Tuesday, October 20, 2009

I thought mean girls emerged in Jr. High!

Someone is bullying my daughter and I want it to stop. Now.

This girl is an evil mastermind. She personally hasn't said or done anything to L. She gets other kids to do it. L's friends. Even her best friend, who then felt so bad about it that she told her mom (which is how I found out that this is happening). L's best friend told her mom of at least 3 other girls who were being encouraged to tease L about a physical characteristic that she is sensitive about.

When I talked to L about it, she sobbed because she was so upset this was happening and seemed relieved that I knew about it and would step in to try and make things better.

So, even though I wanted to run right over to the school and pound this little brat on the head, I instead did the appropriate thing and called the school counselor to talk about it. (This is the same counselor I talked to two years ago and I felt like she did absolutely nothing to fix the problem. But that was a different situation and I have hope that this blatant bullying will provoke a response.)

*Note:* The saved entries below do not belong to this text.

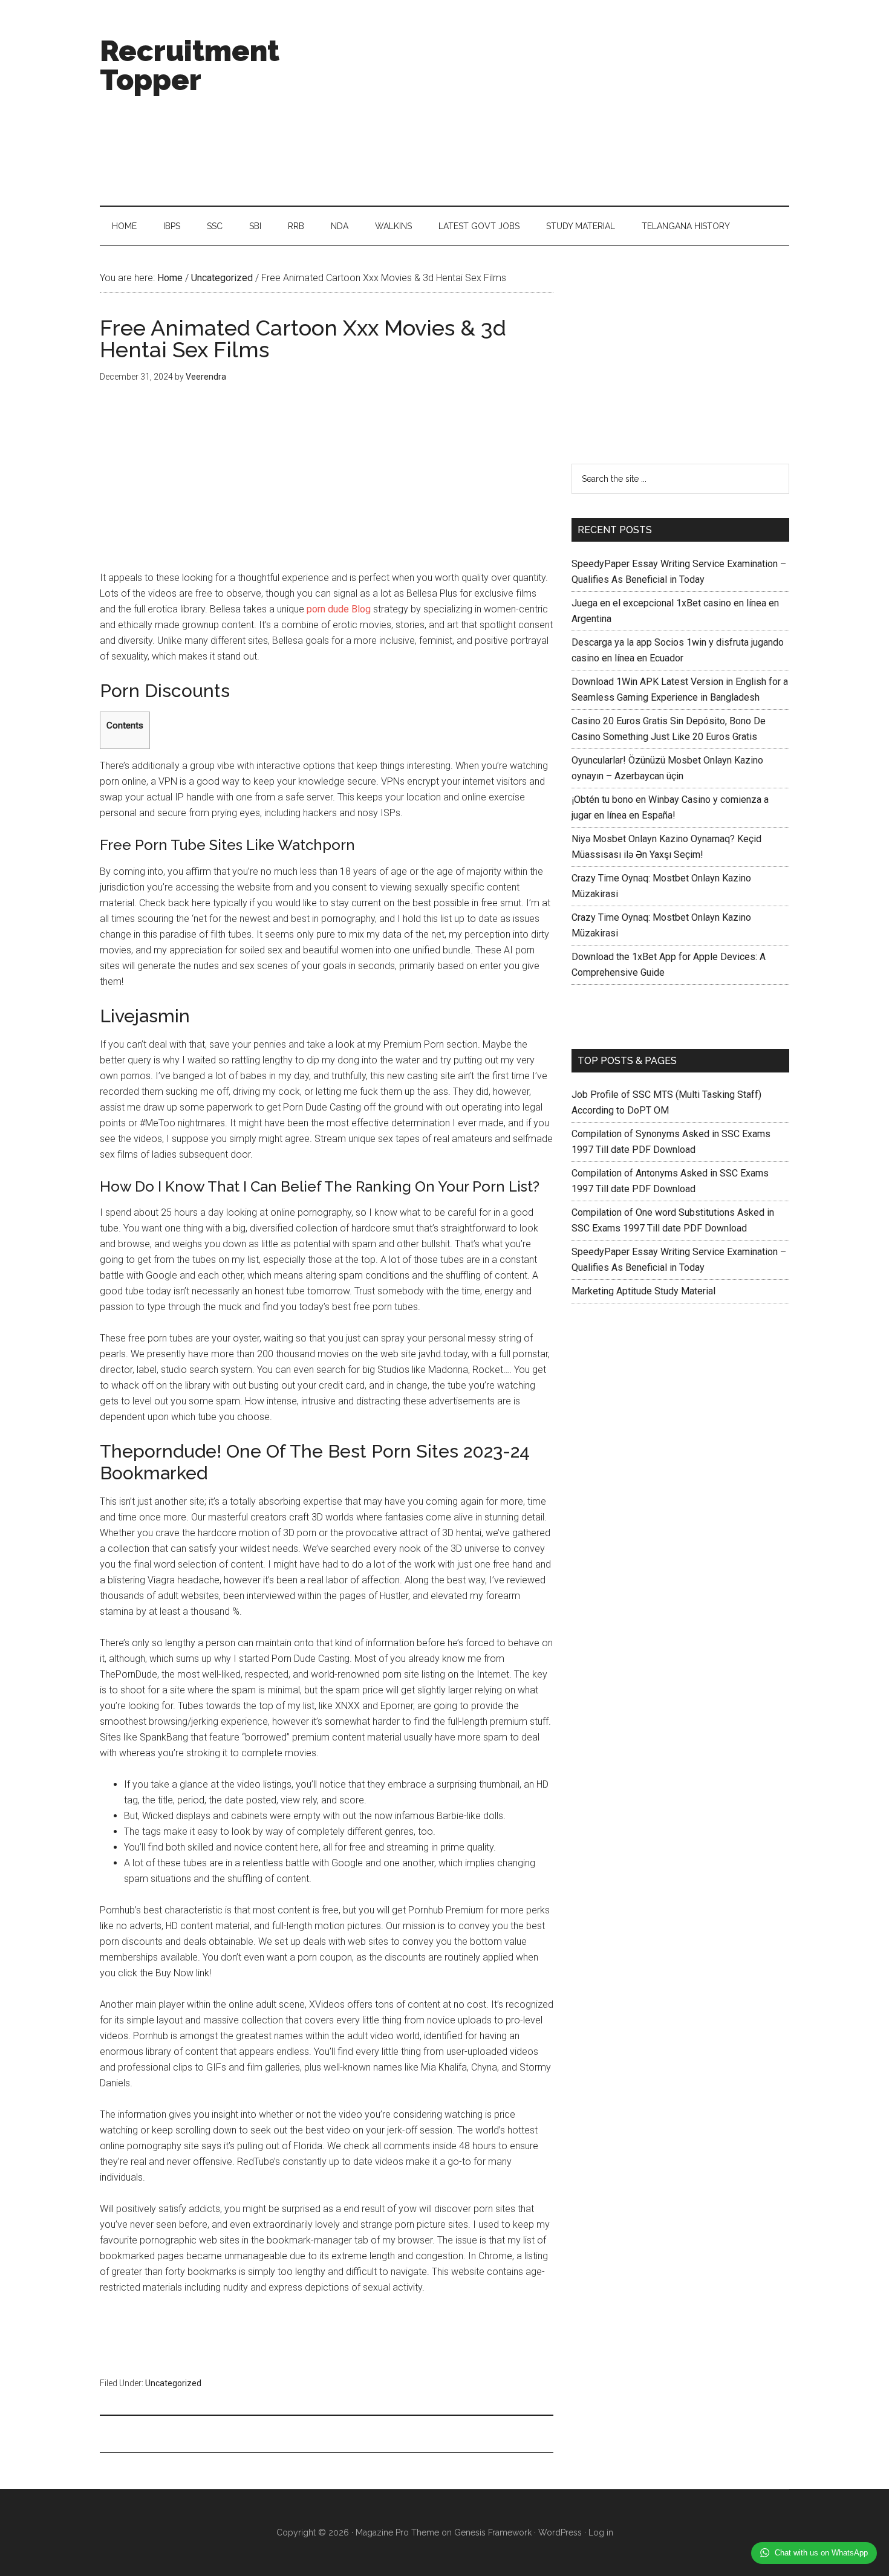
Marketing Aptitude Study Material (643, 1291)
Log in (600, 2532)
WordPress (560, 2532)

I found out about this Wednesday evening. I called the counselor on Thursday morning. I heard back from her on Friday. I told her that I didn't understand the details and recommended that she talk to the friend's mom to get the full story about the girl who was getting other girls to say mean things to L. She thanked me for letting her know and told me she'd follow up on the situation. She's not at school on Monday. She finally talked to L today. Almost a week later.

I asked L how it went and what the counselor is planning to do. L told me that the counselor told her that she has two choices: L can talk to her friend about it and tell her it hurt her feelings or she can let it go and try to forget about it.

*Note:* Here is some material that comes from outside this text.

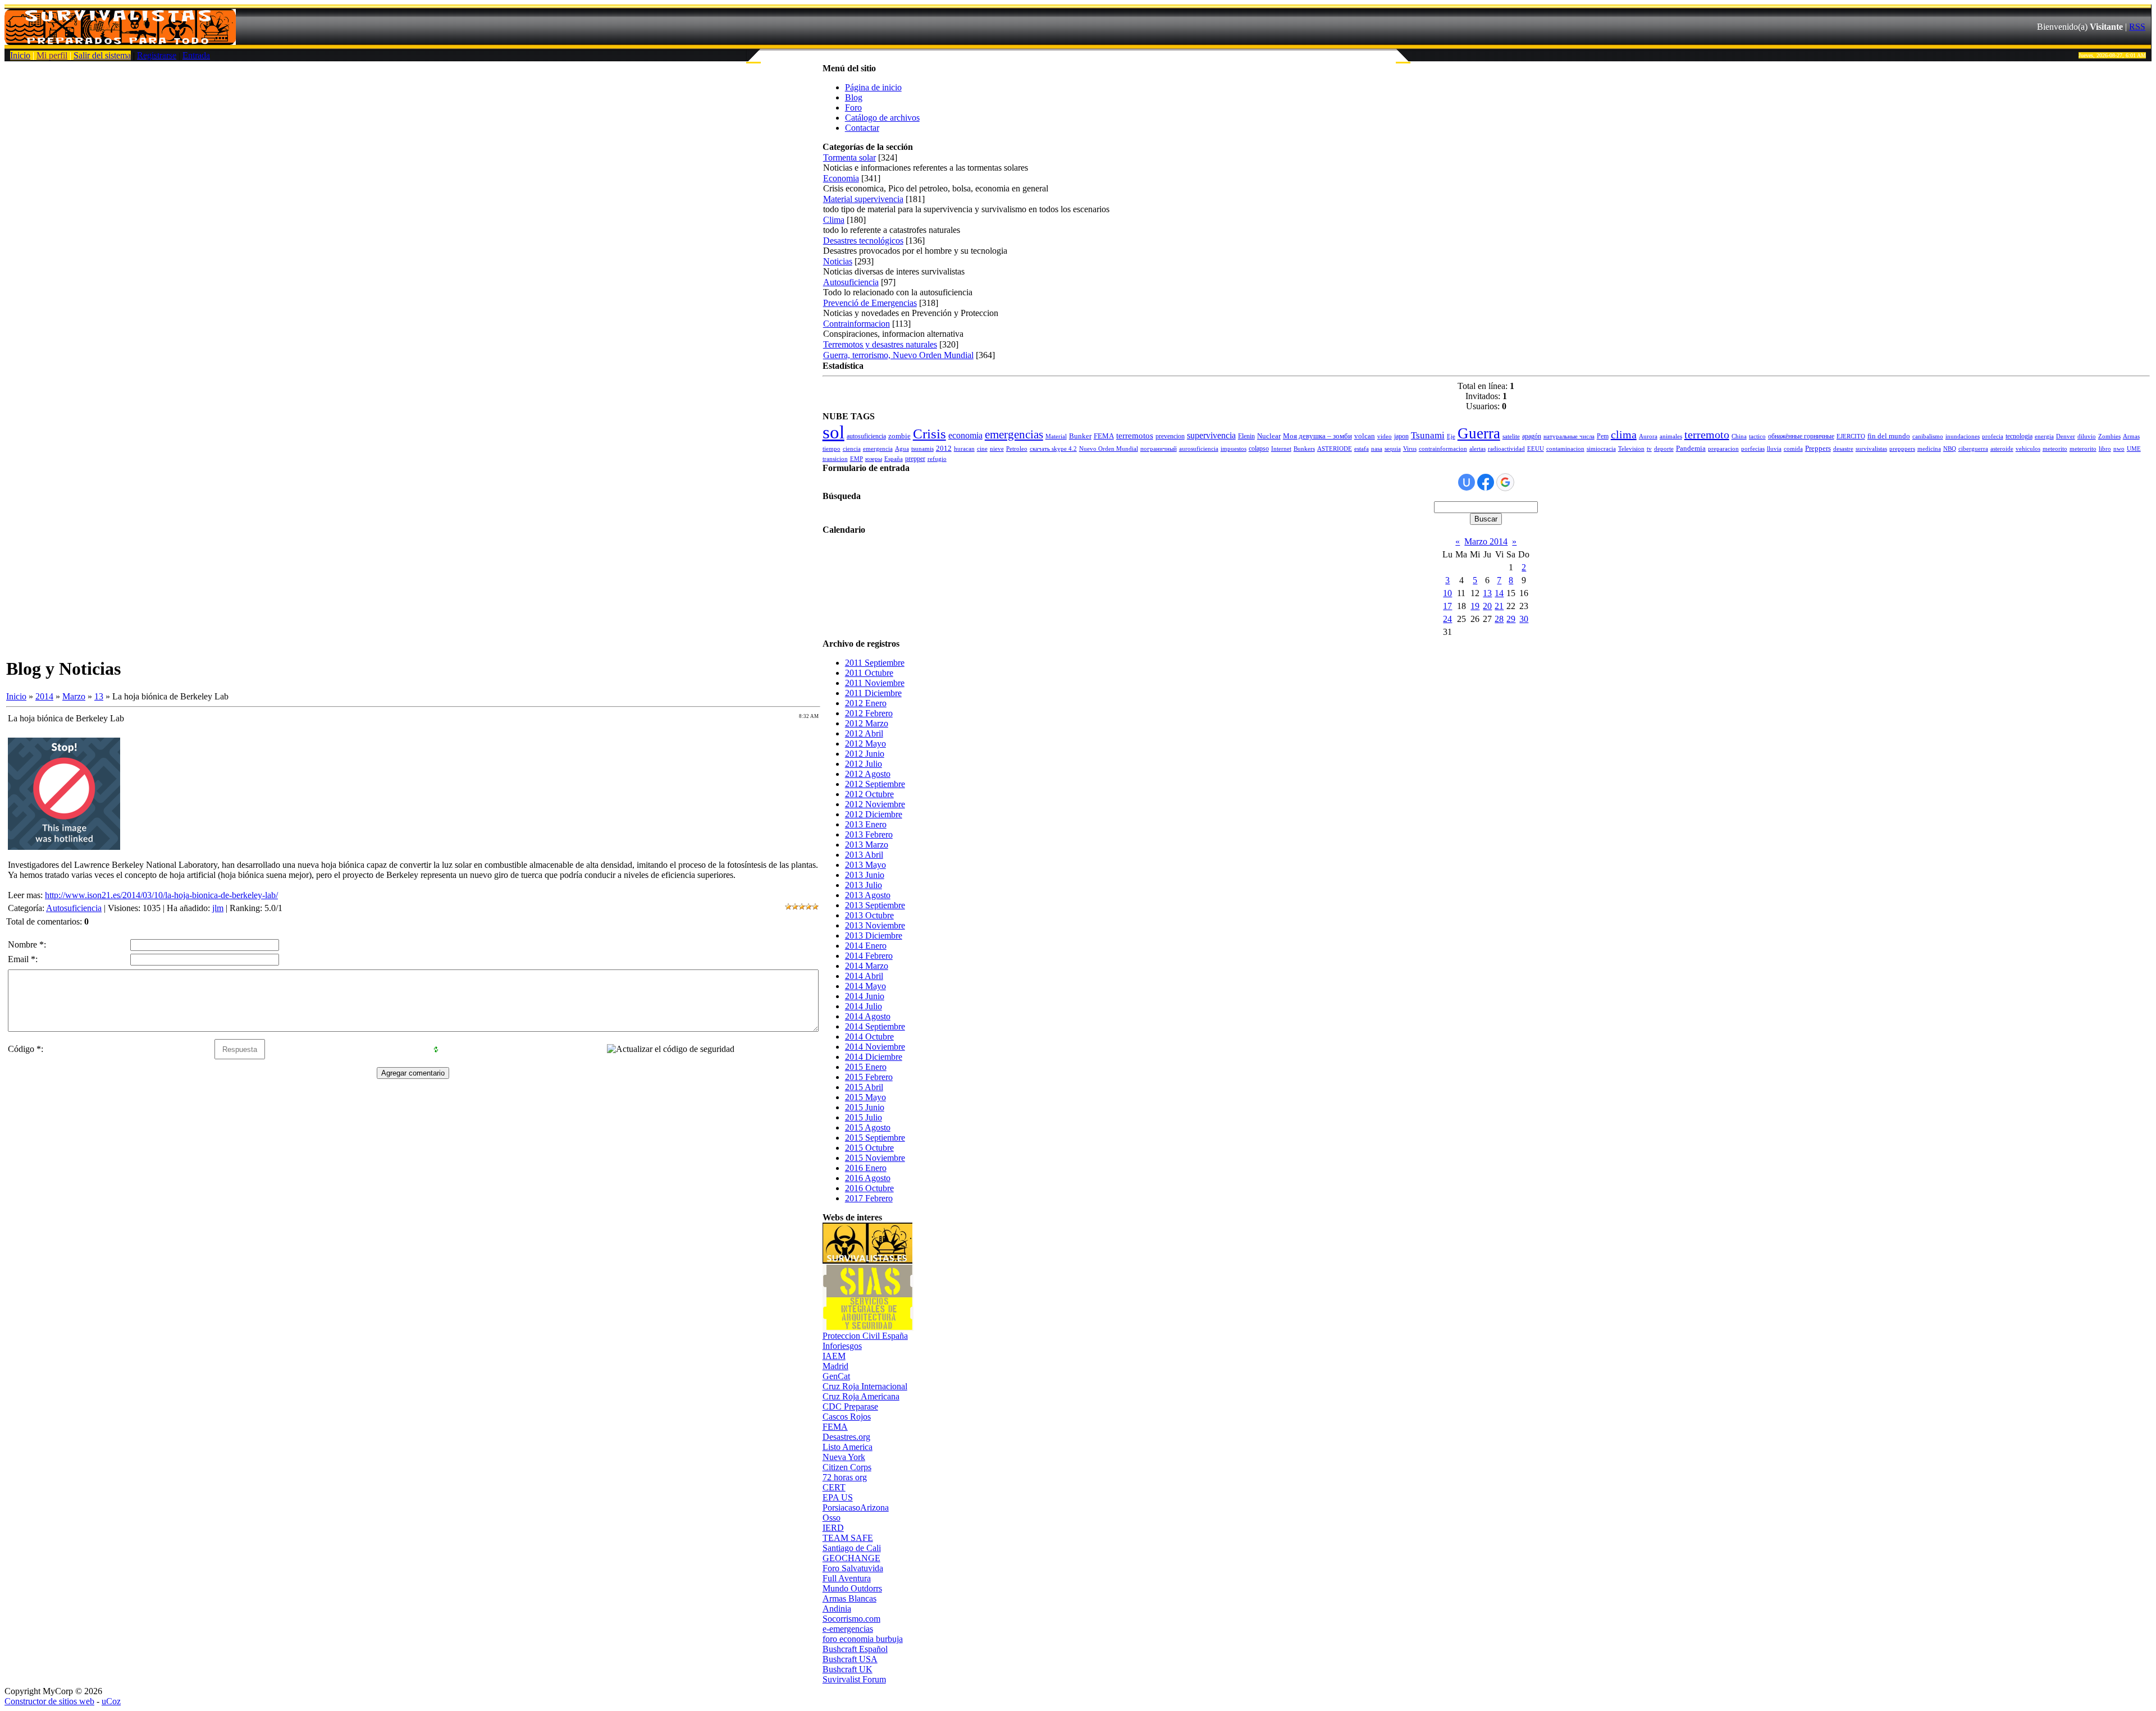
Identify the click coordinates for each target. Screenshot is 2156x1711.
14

WHAT? This seems like a fine solution if it were just that her friend made a mean comment to her. I understand the concept of talking it out or just deciding something's not worth the trouble and just getting on with life. And if this were just between these two friends, I'd agree with this strategy. But this isn't that! I called the friend's mom this evening. The counselor didn't even talk to the mom to get the story, as I suggested. These two girls, who have been best friends since Kindergarten (now in 4th grade), are being manipulated by this outside force, this evil genius who seems bent on cutting others down for her personal enjoyment.

I don't know what to do. A week after the fact, L seems ok with the forgive and forget option offered to her by the counselor. Do I need to let it go now? Or do I need to continue to pursue this so that mean girl learns she can't continue to be mean girl?